• “When any public man says that he ‘will never compromise under any conditions,’ he is certain to receive the applause of a few emotional people who do not think correctly, and the one fact about him that can be instantly asserted as true beyond peradventure is that,
    if he is a serious personage at all, he is deliberately lying.”

    – The Outlook, July 28, 1900

    May 17, 2011

  • “I should heartily despise the public servant who failed to do his
    duty because it might jeopardize his own future.”

    – Letter of February 21, 1899

    May 10, 2011

  • “I am an optimist, but I hope I am a reasonably intelligent one. I recognize that all the time there are numerous evil forces at work, and that in places and at times they outweigh the forces that tend for good. Hitherto, on the whole, the
    good have come out ahead, and I think that they will in the future.”

    – Letter to Owen Wister, February 27, 1895

    May 3, 2011

  • “Success – the real success – does not depend upon the position
    you hold, but upon how you carry yourself in that position.”

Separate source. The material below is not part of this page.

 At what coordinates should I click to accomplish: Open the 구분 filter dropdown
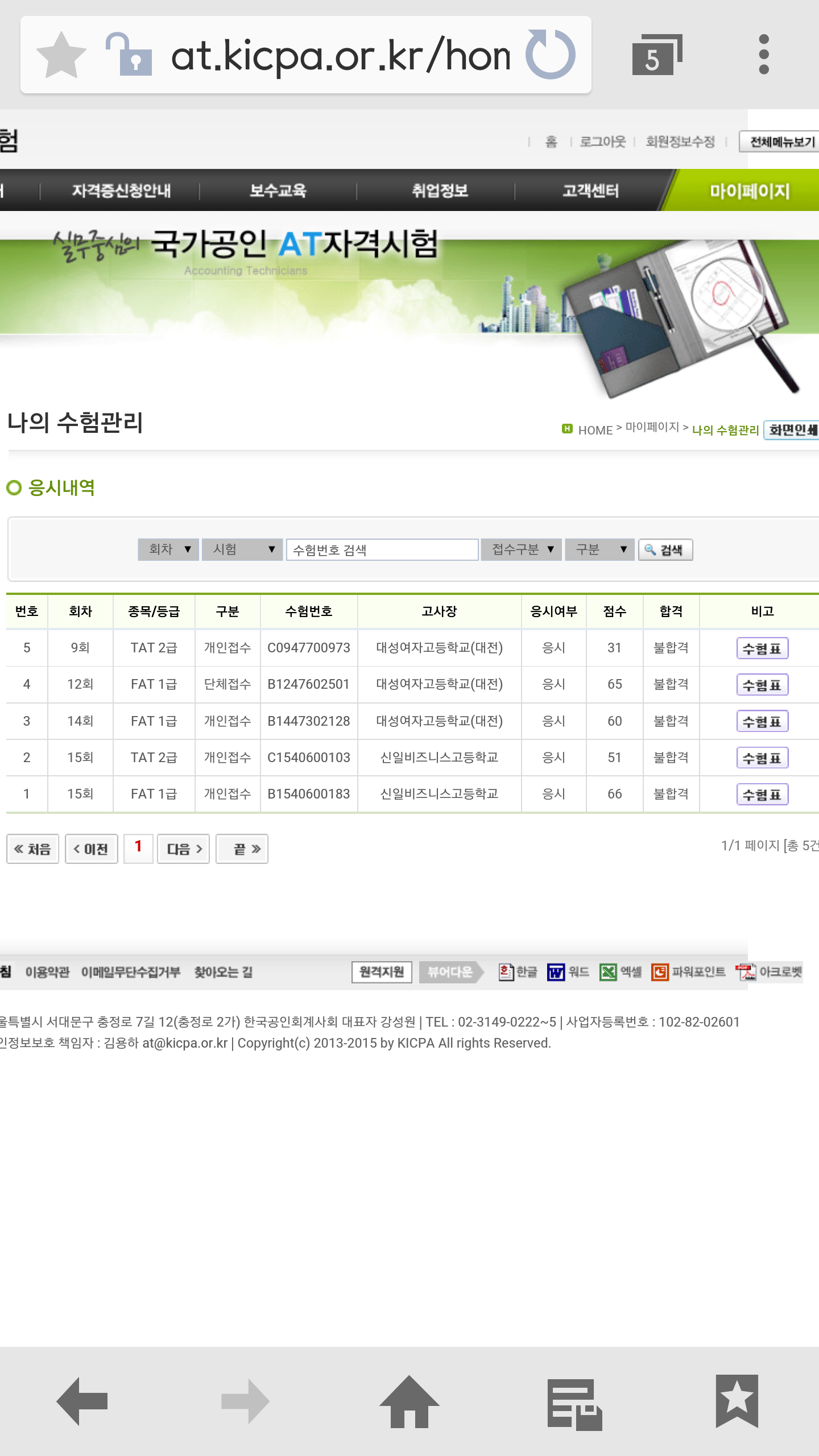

    – University of Cambridge, England, May 26, 1910

    April 26, 2011

  • “When we come to dealing with our social and industrial needs, remedies, rights and wrongs, a ton of oratory is not worth an ounce of hard-headed, kindly common sense.”

    – Chicago, Illinois, September 3, 1900

    April 19, 2011

  • “A man must have in him a strong and earnest sense of duty and the desire to accomplish good for the commonwealth, without regard to the effect upon himself, to be useful in Congress.”

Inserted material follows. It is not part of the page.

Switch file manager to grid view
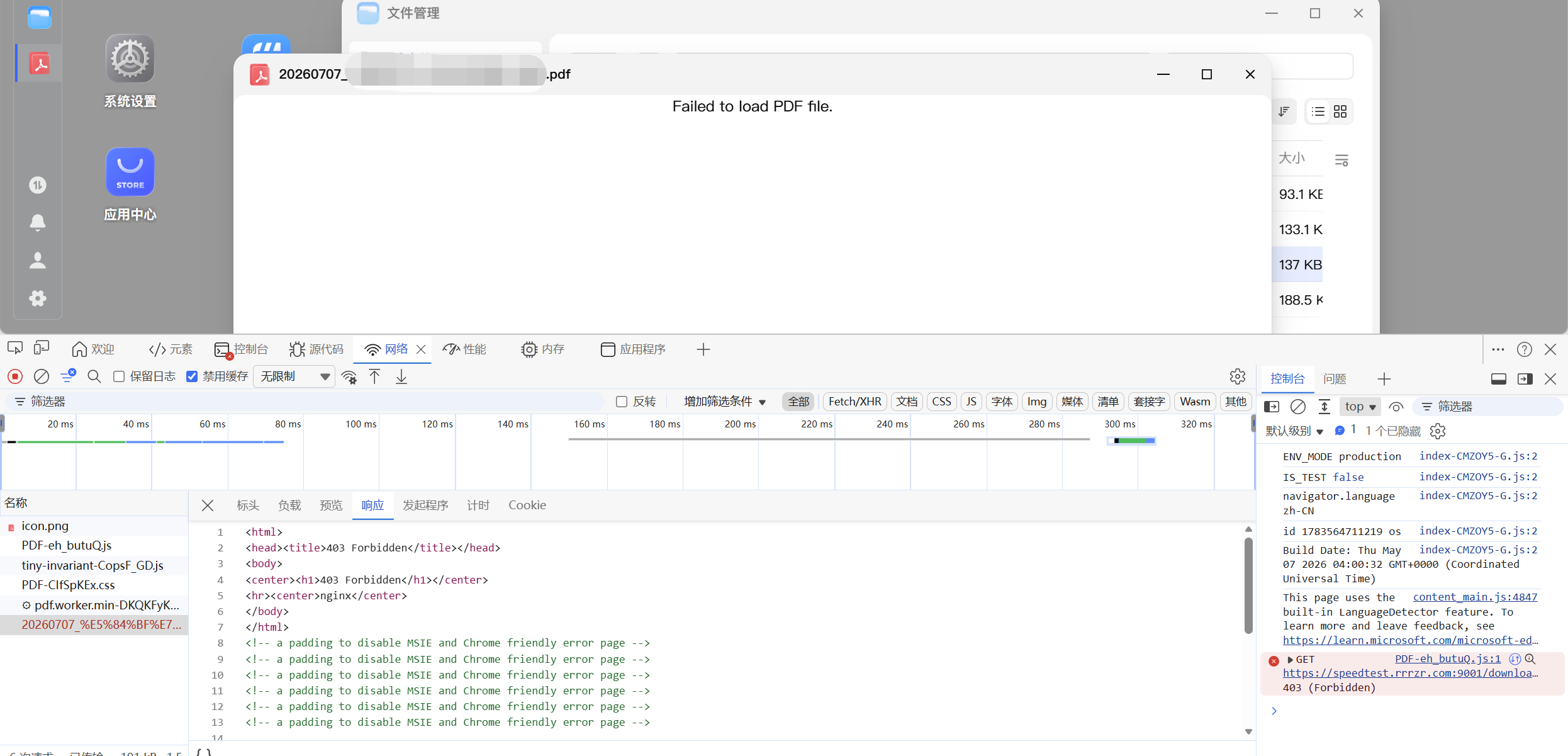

    – Harvard Graduates’ Magazine, October 1892

    April 12, 2011

  • “I am not trying to be subtle or original. I am trying to make the plain everyday citizen here in America stand for the things which
    I regard as essential to good government.”

    – Ladies’ Home Journal, October 1916

    April 5, 2011

  • “The only proper rule is never fight at all if you can honorably avoid it, but never under any circumstances to fight in a half-hearted way.”

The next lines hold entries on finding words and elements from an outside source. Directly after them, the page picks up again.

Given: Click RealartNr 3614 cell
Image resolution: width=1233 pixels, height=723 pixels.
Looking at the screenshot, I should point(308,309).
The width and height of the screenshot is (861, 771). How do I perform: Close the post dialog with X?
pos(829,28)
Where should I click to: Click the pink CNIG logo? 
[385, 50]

    – Foes of Our Own Household, 1917

    March 29, 2011

  • “The steady aim of this nation, as of all enlightened nations, should be to strive to bring nearer the day when there shall prevail throughout the world the peace of justice.”

    – Annual Address to Congress, December 6, 1904

    March 22, 2011

  • “Conservation means development as much as it does protection. I recognize the right and duty of this generation to develop and use the natural resources of our land; but I do not recognize the right to waste them, or to rob, by wasteful use, the generations that come after us.”

    – Osawatomie, Kansas, August 31, 1910

    March 15, 2011

  • “Let the watchwords of all our people be the old familiar watchwords of honesty, decency, fair-dealing, and common sense.”

    – Syracuse, New York, September 7, 1903

    March 8, 2011

  • “Power undirected by high purpose spells calamity, and high purpose by itself is utterly useless if the power to put it into effect is lacking.”